Nuclear localization signal binding protein from Arabidopsis mediates nuclear import of Agrobacterium VirD2 protein

Abstract

T-DNA nuclear import is a central event in genetic transformation of plant cells by Agrobacterium. Presumably, the T-DNA transport intermediate is a single-stranded DNA molecule associated with two bacterial proteins, VirD2 and VirE2, which most likely mediate the transport process. While VirE2 cooperatively coats the transported single-stranded DNA, VirD2 is covalently attached to its 5' end. To better understand the mechanism of VirD2 action, a cellular receptor for VirD2 was identified and its encoding gene cloned from Arabidopsis. The identified protein, designated AtKAPalpha, specifically bound VirD2 in vivo and in vitro. VirD2-AtKAPalpha interaction was absolutely dependent on the carboxyl-terminal bipartite nuclear localization signal sequence of VirD2. The deduced amino acid sequence of AtKAPalpha was homologous to yeast and animal nuclear localization signal-binding proteins belonging to the karyopherin alpha family.

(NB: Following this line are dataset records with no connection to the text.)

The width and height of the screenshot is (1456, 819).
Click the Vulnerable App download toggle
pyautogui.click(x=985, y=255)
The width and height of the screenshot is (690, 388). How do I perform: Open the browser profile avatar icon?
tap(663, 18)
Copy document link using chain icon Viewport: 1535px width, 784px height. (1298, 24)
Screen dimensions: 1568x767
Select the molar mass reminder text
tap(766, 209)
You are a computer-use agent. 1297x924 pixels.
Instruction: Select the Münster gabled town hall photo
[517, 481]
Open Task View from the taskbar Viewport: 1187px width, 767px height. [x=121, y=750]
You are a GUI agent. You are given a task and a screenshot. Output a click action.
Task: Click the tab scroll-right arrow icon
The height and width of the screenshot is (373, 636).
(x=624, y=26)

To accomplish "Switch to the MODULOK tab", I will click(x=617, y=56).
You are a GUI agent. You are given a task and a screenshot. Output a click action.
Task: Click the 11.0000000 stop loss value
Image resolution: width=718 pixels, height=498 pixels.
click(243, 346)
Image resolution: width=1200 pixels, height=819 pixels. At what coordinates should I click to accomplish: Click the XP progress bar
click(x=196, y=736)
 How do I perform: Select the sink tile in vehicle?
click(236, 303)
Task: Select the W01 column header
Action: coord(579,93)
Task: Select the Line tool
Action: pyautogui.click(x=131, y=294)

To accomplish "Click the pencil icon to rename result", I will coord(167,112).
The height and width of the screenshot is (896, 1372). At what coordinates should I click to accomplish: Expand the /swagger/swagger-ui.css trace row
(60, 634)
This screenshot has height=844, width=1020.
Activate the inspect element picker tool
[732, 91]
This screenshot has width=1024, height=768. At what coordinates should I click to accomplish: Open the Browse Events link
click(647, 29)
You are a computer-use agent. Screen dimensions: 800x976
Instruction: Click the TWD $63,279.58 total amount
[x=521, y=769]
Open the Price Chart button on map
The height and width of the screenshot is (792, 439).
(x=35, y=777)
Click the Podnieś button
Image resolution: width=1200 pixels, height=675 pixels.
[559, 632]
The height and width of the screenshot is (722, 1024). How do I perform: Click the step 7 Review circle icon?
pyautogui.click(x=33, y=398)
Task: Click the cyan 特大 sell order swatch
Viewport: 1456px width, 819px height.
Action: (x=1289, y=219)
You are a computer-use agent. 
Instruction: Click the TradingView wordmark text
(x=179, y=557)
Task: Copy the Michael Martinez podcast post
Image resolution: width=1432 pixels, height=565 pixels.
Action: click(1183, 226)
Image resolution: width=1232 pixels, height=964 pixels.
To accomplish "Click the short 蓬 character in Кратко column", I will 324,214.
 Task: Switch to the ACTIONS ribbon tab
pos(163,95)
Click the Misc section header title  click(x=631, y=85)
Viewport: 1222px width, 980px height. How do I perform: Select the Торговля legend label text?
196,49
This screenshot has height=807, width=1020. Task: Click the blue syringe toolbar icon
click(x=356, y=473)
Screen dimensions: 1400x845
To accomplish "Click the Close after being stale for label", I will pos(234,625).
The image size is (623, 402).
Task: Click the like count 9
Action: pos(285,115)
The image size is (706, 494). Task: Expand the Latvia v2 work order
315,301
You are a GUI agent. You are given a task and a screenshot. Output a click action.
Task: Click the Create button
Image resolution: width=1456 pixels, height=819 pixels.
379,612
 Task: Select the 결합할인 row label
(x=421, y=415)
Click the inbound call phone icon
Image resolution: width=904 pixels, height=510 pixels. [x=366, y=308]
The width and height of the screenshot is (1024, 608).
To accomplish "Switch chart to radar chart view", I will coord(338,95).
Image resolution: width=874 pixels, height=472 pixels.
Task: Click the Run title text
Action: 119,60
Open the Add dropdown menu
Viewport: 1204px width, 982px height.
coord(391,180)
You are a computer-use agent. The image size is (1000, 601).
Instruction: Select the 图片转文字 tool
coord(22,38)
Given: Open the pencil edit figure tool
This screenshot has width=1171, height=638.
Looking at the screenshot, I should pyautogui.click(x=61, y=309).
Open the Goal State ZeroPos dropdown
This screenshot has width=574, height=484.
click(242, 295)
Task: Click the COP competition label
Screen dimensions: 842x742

Indeed, AtKAPalpha efficiently rescued a yeast mutant defective for nuclear import. Furthermore, AtKAPalpha specifically mediated transport of VirD2 into the nuclei of permeabilized yeast cells.

Figure 1

VirD2–AtKAPα interaction in the two-hybrid system. The indicated combinations bait/prey were achieved by introducing into the yeast strain Y153 the combinations of the following plasmids: VirD2/AtKAPα, pGBTD2 and pGADAtKAPα; VirD2ΔNLS/AtKAPα, pGBTD2ΔNLS and pGADAtKAPα; lamin C/AtKAPα, pLAM5 and pGADAtKAPα. No prey combinations included the corresponding bait and pGAD424 plasmid without insert. Protein–protein interaction was determined by the β-galactosidase assay on a nitrocellulose filter as described (21). All other experimental conditions were as described for the two-hybrid screen of the cDNA library.

Figure 2

VirD2–AtKAPα interaction in vitro. Protein–protein interaction was assayed by coimmunoprecipitation with anti-VirD2 antibody as described. Lane 1, VirD2+AtKAPα; lane 2, VirD2ΔNLS+AtKAPα; lane 3, VirD2 alone; lane 4, AtKAPα alone; lane 5, VirD2+AtKAPα+preimmune serum. Solid and open arrowheads indicate the positions of the radioactively labeled AtKAPα and VirD2 proteins, respectively. Protein molecular mass standards are indicated on right in kDa. Note that the electrophoretic mobility of VirD2 is 56 kDa as described (39), although its molecular mass calculated on the basis of the known DNA sequence is 49,579 Da (40).

Figure 3

Nucleotide sequence of the AtKAPα cDNA (A) and alignment of its deduced amino acid sequence with the yeast SRP1 protein (B). The GenBank accession numbers for AtKAPα and SRP1 are U69533 and M75849, respectively. Alignment was performed by the clustal algorithm (41). Regions of identity are indicated by narrow boxes, gaps introduced for alignment are indicated by dashes. Wide open boxes indicate the amino-terminal basic regions and wide shaded boxes indicate eight “arm” motifs (32). Arrowhead indicates the position of the cdc2 kinase site absent in AtKAPα and SRP1 but found in animal karyopherin α proteins (38).

Figure 4

Complementation of the srp1-31 mutation by AtKAPα. The yeast srp1-31 strain was transformed with either pAtKAPα, pGADΔG, or pSRP1. The transformants were plated on selective medium and grown for 2 days at either 25°C (Upper) or 37°C (Lower).

Figure 5

AtKAPα promotes nuclear import of VirD2 in permeabilized yeast cells. Nuclear import assays were performed as described in Materials and Methods. The following combinations of cytosolic fractions and the fluorescently labeled protein were added to the permeabilized srp1-31 cells: A and B, VirD2+cytosol from cells expressing pGADΔG; C and D, VirD2+cytosol from cells expressing pAtKAPα; E and F, VirD2ΔNLS+cytosol from cells expressing pAtKAPα; G and H, VirD2+cytosol from cells expressing pAtKAPα+ 2 μg of a synthetic VirD2 NLS peptide; I and J, VirD2+cytosol from cells expressing pSRP1. A, C, E, G, and I, fluorescein-labeled protein; B, D, F, H, and J, 4′,6-diamidino-2-phenylindole staining. The one-letter code amino acid sequence of the VirD2 NLS is KRpredddgepseRKReR with basic residues of the first and second domains of the bipartite signal indicated in uppercase (11). (Bar = 50 μm.)